Your objective:
Print the entries underneath word for word, omitting whatever pictures they contain.

======== Supplied material ========

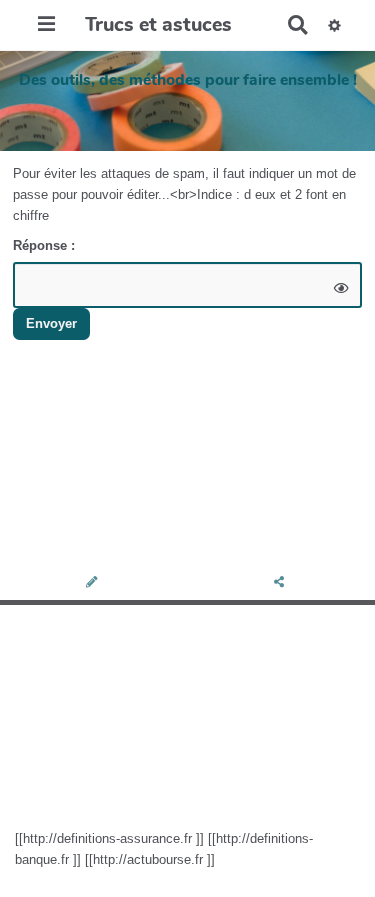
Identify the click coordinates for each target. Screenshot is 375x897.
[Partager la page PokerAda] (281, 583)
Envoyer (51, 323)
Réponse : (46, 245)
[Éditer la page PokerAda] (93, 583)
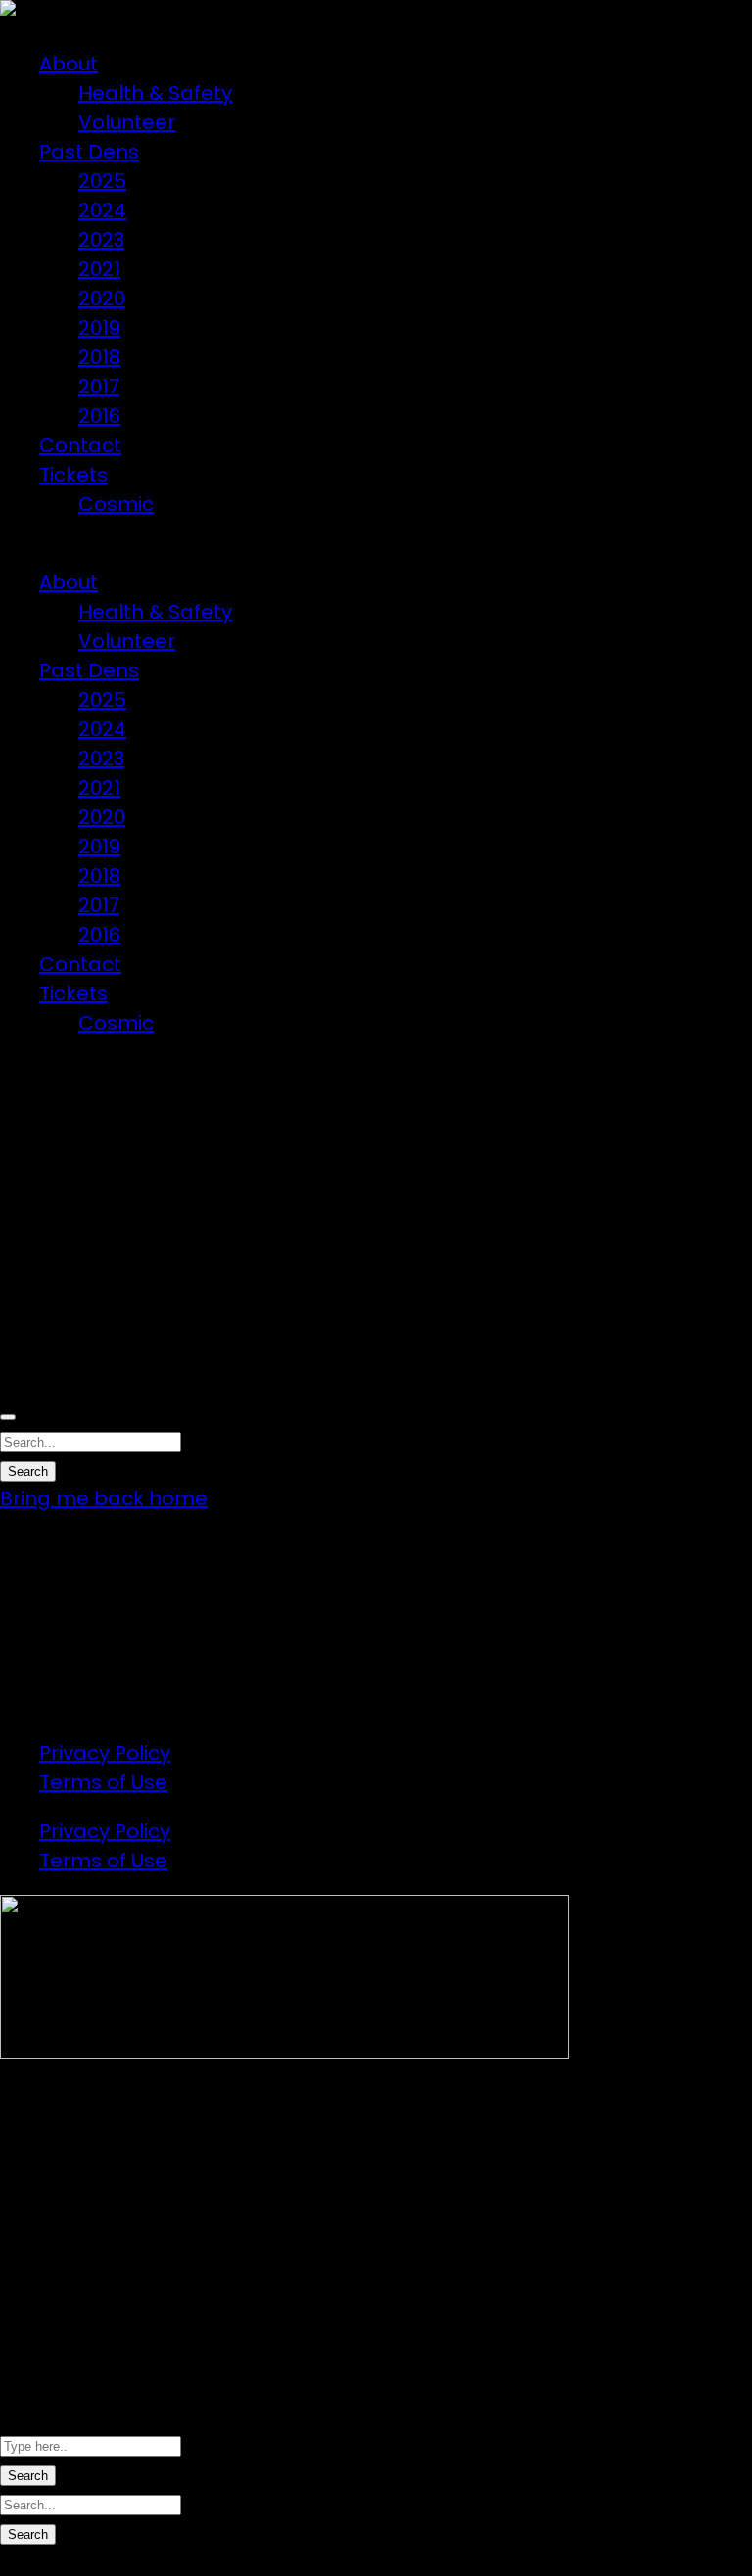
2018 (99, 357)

========

Your response:
Identify the click coordinates for each target. Screenshot is 375x897.
[Partager la page PokerAda] (281, 583)
Envoyer (51, 323)
Réponse : (46, 245)
[Éditer la page PokerAda] (93, 583)
2018 (99, 357)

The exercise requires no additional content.